ADDITIONAL INSTRUCTIONS FOR THE CLASS
Discussion Questions (DQ)
Initial responses to the DQ should address all components of the questions asked, include a minimum of one scholarly source, and be at least 250 words.
Successful responses are substantive (i.e., add something new to the discussion, engage others in the discussion, well-developed idea) and include at least one scholarly source.
One or two sentence responses, simple statements of agreement or “good post,” and responses that are off-topic will not count as substantive. Substantive responses should be at least 150 words.
I encourage you to incorporate the readings from the week (as applicable) into your responses.
Weekly Participation
Your initial responses to the mandatory DQ do not count toward participation and are graded separately.
In addition to the DQ responses, you must post at least one reply to peers (or me) on three separate days, for a total of three replies.
Participation posts do not require a scholarly source/citation (unless you cite someone else’s work).
Part of your weekly participation includes viewing the weekly announcement and attesting to watching it in the comments. These announcements are made to ensure you understand everything that is due during the week.
APA Format and Writing Quality
Familiarize yourself with APA format and practice using it correctly. It is used for most writing assignments for your degree. Visit the Writing Center in the Student Success Center, under the Resources tab in LoudCloud for APA paper templates, citation examples, tips, etc. Points will be deducted for poor use of APA format or absence of APA format (if required).
Cite all sources of information! When in doubt, cite the source. Paraphrasing also requires a citation.

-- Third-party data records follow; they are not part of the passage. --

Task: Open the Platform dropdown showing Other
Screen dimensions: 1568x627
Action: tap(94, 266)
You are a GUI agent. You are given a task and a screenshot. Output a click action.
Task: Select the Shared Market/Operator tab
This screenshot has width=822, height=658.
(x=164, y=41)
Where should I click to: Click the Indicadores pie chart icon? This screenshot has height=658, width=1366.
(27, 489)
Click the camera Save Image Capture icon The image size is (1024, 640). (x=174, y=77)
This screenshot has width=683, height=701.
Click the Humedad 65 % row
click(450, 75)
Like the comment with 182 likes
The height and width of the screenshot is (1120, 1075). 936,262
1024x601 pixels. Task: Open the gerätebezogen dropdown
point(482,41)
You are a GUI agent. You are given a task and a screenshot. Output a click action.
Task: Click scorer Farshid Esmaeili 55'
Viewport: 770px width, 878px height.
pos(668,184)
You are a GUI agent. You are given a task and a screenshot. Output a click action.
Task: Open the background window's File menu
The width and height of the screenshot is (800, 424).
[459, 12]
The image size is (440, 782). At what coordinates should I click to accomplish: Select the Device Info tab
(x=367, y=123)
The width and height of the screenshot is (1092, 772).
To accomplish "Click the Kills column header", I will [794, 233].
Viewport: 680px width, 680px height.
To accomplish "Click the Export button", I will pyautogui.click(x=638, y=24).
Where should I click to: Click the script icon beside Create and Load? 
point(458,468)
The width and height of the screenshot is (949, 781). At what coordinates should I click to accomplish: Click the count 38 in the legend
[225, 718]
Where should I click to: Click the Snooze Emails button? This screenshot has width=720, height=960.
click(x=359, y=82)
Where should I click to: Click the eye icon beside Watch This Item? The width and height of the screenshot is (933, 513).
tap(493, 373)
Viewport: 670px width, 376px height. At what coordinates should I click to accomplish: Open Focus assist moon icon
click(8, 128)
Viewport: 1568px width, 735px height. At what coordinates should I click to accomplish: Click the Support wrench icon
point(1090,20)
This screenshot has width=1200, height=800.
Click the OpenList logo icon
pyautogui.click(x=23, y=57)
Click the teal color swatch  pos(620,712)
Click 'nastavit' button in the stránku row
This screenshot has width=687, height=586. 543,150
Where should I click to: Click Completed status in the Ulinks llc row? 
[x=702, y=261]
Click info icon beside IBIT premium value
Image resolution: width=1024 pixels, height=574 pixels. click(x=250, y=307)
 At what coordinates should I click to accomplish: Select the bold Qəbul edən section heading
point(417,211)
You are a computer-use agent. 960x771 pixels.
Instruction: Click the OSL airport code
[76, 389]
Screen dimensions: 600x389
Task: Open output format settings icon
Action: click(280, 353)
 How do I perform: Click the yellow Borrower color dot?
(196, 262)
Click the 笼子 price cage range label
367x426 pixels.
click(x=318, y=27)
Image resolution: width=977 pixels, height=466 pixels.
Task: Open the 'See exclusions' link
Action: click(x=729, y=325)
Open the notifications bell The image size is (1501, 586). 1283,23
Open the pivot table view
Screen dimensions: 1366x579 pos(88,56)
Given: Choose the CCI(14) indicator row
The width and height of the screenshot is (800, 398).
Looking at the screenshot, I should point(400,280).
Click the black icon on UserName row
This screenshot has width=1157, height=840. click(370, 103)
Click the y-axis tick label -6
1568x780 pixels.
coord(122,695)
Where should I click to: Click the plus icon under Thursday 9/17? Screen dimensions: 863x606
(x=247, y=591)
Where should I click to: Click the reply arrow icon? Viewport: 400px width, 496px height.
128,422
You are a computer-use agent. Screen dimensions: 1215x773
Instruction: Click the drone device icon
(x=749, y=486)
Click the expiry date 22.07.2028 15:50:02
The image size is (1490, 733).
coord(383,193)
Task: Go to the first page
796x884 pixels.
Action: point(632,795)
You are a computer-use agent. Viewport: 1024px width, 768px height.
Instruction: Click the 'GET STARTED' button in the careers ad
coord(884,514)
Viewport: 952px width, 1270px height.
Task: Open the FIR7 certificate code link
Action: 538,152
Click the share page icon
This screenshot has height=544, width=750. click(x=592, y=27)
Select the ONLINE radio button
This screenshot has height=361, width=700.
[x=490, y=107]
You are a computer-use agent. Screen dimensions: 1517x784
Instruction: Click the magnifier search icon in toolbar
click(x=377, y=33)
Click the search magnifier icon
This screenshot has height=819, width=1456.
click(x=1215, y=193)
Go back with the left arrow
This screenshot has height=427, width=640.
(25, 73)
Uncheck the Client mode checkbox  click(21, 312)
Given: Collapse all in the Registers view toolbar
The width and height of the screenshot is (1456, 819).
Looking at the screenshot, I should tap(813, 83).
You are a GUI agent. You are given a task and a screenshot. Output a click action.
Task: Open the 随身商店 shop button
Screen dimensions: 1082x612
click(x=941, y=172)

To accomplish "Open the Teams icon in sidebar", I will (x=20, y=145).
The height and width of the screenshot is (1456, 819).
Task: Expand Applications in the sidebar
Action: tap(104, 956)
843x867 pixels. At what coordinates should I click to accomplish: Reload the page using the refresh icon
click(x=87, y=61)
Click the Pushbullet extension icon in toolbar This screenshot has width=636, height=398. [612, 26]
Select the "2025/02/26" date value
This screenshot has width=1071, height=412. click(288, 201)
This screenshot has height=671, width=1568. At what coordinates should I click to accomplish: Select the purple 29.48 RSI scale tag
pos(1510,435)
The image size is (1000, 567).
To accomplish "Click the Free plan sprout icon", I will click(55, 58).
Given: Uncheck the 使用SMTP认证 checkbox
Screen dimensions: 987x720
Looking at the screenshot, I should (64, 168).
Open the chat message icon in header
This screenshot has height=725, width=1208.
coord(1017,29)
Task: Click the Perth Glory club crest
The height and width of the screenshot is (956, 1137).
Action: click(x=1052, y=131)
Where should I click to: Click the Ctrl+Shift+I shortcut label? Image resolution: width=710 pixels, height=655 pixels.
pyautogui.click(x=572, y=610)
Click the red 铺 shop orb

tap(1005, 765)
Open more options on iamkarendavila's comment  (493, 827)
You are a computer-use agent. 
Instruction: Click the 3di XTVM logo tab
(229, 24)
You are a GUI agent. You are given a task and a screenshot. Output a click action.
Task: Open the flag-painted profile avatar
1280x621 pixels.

I highly recommend using the APA Publication Manual, 6th edition.
Use of Direct Quotes
I discourage overutilization of direct quotes in DQs and assignments at the Masters’ level and deduct points accordingly.
As Masters’ level students, it is important that you be able to critically analyze and interpret information from journal articles and other resources. Simply restating someone else’s words does not demonstrate an understanding of the content or critical analysis of the content.
It is best to paraphrase content and cite your source.
LopesWrite Policy
For assignments that need to be submitted to LopesWrite, please be sure you have received your report and Similarity Index (SI) percentage BEFORE you do a “final submit” to me.
Once you have received your report, please review it. This report will show you grammatical, punctuation, and spelling errors that can easily be fixed. Take the extra few minutes to review instead of getting counted off for these mistakes.
Review your similarities. Did you forget to cite something? Did you not paraphrase well enough? Is your paper made up of someone else’s thoughts more than your own?
Visit the Writing Center in the Student Success Center, under the Resources tab in LoudCloud for tips on improving your paper and SI score.
Late Policy
The university’s policy on late assignments is 10% penalty PER DAY LATE. This also applies to late DQ replies.
Please communicate with me if you anticipate having to submit an assignment late. I am happy to be flexible, with advance notice. We may be able to work out an extension based on extenuating circumstances.
If you do not communicate with me before submitting an assignment late, the GCU late policy will be in effect.
I do not accept assignments that are two or more weeks late unless we have worked out an extension.
As per policy, no assignments are accepted after the last day of class. Any assignment submitted after midnight on the last day of class will not be accepted for grading.
Communication
Communication is so very important. There are multiple ways to communicate with me:
Questions to Instructor Forum: This is a great place to ask course content or assignment questions. If you have a question, there is a good chance one of your peers does as well. This is a public forum for the class.
Individual Forum: This is a private forum to ask me questions or send me messages. This will be checked at least once every 24 hours.